Mystical Word is a weekly reflection on the Sunday Gospel reading by L.J. Milone, Director of Faith Formation, Cathedral of St. Matthew the Apostle
Mystical Word is a weekly reflection on the Sunday Gospel reading by L.J. Milone, Director of Faith Formation, Cathedral of St. Matthew the Apostle
Spiritual Happiness
For the solemnity of Christmas, we reflect on spiritual happiness.
A lot of holiday movies stress the theme of how a central character didn’t know the gifts he or she already possessed. It’s a Wonderful Life is a classic example. While movies have made it trite and overused, the theme is revolutionary. None of us knows how truly good we have it. Essentially, these movies communicate a fundamental Gospel dynamic. God shows us how we have everything we need to be divinely happy. The Gospel reading for today, Christmas Day, is the Prologue to the Gospel according to St. John. It talks about this truth of having all we need to be happy as the “true light, which enlightens everyone.”
Christmas is a feast of enlightenment that is meant to wake us up to the divine in all things and, especially, within us. Happiness is always already within us, and it is the Holy Mystery of God. This is the Light the Gospel talks about. Light is vast awareness, not of anything but simply Awareness. It is the Divine Awareness. This is the Light enlightening everyone who now reveals the Divine as a visible, touchable person, Jesus. The Light is the I AM of God, identified with Jesus and all who believe in him. Believing in Jesus means being aware, knowing the I AM of God is one with my own I am.
Again, this is not something else to be aware of, like being aware of something in a room or someone standing next to you. The Light is simply Awareness. There is our happiness. The I AM of Pure Awareness. Our “I am” connects to the I AM because of awareness. To be aware is to be aware of God, for God is Infinite Awareness. Medieval mystics like Thomas Aquinas and Meister Eckhart called God, “intellect.” They did mean God is smart. They meant to say God is Unlimited Consciousness. Unfortunately, our awareness is often clouded, reduced, narrow, muddied, and darkened.
There may be darkness, but “the darkness has not overcome” the Light. The darkness is what prevents us from being happy in God right now. It represents what many saints and mystics call our attachments. We're all stuck in an inveterate tendency to identify ultimate happiness with things, people, experiences, ideas, feelings. Anything under the sun can be an occasion for us to become attached. Anthony DeMello offers one of the best and most succinct definitions of an attachment: it is whatever we think will make us happy. But, it won't. The thing will never give infinite happiness. We are wired for God, but we don't know it. So, we fill our lives with everything but God.
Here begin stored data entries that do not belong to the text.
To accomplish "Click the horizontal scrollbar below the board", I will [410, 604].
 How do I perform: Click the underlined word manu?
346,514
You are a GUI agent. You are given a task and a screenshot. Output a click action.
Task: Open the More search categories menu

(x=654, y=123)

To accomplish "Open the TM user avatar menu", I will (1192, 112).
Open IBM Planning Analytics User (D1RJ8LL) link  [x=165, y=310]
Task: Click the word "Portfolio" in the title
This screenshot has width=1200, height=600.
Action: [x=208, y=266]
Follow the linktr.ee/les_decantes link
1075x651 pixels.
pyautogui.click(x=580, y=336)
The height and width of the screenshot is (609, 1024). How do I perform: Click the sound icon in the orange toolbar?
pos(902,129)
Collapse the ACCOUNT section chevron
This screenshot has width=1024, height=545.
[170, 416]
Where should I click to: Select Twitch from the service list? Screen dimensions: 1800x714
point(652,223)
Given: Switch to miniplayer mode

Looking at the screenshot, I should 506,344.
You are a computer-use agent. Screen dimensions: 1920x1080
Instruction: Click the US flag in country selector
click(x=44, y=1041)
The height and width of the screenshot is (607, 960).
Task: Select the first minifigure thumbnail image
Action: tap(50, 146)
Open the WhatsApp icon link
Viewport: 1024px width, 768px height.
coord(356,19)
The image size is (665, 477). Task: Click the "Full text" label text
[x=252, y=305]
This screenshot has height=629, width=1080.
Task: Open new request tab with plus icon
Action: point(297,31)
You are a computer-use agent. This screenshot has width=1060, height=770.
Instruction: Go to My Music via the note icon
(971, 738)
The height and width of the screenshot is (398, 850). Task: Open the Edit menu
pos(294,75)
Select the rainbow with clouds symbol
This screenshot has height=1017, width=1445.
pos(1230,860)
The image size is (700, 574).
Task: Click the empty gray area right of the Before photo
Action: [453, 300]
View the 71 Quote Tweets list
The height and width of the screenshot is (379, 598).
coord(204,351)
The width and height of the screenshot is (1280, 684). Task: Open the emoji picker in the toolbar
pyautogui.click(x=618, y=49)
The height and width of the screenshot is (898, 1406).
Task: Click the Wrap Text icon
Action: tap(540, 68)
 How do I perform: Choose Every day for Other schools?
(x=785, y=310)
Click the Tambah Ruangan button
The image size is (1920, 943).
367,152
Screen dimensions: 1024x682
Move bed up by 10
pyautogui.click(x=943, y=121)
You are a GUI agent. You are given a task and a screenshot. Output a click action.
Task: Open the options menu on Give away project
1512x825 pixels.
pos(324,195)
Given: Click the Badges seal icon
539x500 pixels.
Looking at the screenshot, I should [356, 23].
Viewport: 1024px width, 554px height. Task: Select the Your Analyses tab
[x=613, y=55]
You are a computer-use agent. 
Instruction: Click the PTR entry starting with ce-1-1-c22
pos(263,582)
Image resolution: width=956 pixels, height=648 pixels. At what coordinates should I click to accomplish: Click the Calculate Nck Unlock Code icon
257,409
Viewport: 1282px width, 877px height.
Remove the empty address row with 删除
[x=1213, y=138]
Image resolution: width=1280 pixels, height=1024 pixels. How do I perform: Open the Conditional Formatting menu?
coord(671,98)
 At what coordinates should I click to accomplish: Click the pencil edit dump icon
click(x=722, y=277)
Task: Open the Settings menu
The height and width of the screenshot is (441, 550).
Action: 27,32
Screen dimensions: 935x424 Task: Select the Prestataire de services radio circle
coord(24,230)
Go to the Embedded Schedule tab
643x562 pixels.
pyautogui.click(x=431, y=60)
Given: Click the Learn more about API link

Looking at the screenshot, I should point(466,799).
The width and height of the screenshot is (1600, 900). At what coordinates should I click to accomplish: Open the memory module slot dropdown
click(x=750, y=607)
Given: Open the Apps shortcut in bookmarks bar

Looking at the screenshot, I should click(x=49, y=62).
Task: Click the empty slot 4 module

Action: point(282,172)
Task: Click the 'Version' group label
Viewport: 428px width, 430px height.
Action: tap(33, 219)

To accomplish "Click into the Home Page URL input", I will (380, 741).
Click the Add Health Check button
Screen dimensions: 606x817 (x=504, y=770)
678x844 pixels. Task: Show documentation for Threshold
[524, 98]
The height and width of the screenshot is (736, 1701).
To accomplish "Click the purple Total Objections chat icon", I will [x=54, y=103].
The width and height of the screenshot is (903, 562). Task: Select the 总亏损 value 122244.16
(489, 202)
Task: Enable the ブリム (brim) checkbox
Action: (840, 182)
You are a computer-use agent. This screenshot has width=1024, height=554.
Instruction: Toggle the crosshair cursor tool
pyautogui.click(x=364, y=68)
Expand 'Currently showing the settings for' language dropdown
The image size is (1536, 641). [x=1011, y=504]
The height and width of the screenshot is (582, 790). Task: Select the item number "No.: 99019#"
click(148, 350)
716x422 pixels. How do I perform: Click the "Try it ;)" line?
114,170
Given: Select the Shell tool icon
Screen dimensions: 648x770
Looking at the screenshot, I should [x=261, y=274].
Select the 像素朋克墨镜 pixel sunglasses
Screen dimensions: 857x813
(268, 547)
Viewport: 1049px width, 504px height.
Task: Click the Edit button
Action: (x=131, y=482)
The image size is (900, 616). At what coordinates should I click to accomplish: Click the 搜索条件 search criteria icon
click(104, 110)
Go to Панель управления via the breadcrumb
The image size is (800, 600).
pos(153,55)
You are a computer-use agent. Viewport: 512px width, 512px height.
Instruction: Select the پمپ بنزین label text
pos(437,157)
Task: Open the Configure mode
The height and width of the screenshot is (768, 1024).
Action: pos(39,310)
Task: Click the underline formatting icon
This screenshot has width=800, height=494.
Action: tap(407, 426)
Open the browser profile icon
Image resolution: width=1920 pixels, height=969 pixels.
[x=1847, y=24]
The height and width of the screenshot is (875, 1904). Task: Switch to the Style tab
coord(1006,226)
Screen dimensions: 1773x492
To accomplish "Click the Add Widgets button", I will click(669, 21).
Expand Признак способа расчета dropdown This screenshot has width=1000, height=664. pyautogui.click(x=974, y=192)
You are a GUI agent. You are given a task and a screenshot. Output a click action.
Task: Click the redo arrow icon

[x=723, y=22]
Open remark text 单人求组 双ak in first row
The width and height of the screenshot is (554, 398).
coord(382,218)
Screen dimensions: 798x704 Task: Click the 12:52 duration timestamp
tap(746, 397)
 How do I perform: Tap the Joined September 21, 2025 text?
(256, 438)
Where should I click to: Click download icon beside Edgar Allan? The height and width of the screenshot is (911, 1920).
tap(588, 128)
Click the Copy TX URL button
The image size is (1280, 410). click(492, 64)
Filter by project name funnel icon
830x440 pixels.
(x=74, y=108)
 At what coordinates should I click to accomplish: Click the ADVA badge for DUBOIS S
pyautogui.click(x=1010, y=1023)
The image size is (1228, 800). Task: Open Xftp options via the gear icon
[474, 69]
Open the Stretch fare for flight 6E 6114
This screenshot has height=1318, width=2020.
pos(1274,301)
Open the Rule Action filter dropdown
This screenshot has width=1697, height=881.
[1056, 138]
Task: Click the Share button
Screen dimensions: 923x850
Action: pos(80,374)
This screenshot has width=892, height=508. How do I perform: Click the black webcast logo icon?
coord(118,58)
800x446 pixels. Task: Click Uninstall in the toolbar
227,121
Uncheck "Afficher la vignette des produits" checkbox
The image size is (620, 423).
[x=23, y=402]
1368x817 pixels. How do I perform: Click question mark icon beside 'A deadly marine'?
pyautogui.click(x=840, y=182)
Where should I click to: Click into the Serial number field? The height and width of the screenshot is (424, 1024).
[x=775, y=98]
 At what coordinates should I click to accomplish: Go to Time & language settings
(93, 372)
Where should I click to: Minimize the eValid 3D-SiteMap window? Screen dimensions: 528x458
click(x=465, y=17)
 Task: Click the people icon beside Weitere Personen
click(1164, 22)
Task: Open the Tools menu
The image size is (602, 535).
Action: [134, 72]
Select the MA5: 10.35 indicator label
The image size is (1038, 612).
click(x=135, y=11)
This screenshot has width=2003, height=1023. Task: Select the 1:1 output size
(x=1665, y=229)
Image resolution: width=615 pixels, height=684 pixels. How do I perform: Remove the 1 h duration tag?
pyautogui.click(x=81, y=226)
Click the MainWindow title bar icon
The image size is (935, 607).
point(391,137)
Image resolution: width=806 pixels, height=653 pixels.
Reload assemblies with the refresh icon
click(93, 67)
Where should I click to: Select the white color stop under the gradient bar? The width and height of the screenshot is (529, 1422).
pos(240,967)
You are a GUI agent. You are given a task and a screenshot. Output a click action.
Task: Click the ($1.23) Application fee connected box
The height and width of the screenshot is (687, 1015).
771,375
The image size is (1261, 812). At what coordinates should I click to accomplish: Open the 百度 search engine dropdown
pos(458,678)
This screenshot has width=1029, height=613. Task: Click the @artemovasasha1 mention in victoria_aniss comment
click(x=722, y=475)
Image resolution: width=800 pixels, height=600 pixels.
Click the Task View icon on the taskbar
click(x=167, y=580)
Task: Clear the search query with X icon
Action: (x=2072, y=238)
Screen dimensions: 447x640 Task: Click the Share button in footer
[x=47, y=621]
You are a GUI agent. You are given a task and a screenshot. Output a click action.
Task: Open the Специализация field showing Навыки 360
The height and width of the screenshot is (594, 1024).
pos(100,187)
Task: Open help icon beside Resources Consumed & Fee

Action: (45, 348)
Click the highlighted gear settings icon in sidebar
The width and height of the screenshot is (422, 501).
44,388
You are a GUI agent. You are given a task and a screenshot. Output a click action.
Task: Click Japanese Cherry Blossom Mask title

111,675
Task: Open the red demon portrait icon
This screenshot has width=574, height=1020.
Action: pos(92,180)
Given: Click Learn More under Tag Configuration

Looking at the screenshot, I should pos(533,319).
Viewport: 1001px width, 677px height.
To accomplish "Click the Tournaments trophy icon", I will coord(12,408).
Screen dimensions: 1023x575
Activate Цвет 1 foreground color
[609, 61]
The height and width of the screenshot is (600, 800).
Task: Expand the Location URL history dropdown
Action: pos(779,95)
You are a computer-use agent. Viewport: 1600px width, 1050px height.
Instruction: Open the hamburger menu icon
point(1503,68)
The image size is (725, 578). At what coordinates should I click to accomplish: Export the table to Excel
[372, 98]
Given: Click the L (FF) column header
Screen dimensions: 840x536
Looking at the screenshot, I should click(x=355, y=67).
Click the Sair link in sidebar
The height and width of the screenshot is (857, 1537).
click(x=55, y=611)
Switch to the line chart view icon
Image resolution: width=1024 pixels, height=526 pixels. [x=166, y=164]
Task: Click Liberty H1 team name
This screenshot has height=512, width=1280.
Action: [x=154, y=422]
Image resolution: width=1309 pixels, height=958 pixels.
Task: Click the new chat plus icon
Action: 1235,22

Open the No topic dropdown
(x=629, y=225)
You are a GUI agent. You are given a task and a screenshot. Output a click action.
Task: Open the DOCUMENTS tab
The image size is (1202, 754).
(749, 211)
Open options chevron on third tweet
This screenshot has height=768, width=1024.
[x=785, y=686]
An attachment is anything we think will make us happy. It is anything we over-identify with in order to find some measure of joy in life. It can also be something we use to anesthetize ourselves to pain. Truly, all of us have both kinds of attachment. Often addictive and harmful behaviors stem from attachments. That is, many of the things we do are based upon concealed attachments. Many of our attachments are unconscious. They are hidden motivations, agendas, and even cultural expectations that restrain us and stifle our desire for God. They keep us from love.
Jesus, though, presents the Good News of awakening to divine happiness. It can happen here and now by simply being aware. The Gospel is a veritable program for waking up to what is always already true: God dwells within us and delights in us as we are. We might summarize the Gospel program for enlightenment with three short phrases of Jesus: “the Kingdom of God is within you” (Luke 17:21), “one's life does not consist of possessions” (Luke 12:15), and “repent” (Luke 13:3).
Basically, Jesus is telling us 1) God, divine happiness, is within us, 2) our lives are a mess because we are so attached to things, and 3) the way out of such misery is to practice detachment. Repentance does not just mean to stop sinning. It means detachment. The word repent, in the Greek of the New Testament, is better translated as “go beyond your mind.” Our thinking contains all our attachments. Thus, Jesus is telling us to transcend our thinking minds to connect to the I AM of God. He is telling us to be aware, but not to identify with any object of awareness. By simple, pure awareness we awaken to the divine I AM. The gift has already been given. The I AM of God is available within us. This very moment we can connect with this I AM and discover who we really are, namely, a child of God. Then, we change dramatically. Then, our world changes dramatically. Love pours in because God is love, and we are one with God, and we live it. This is what Christmas is all about.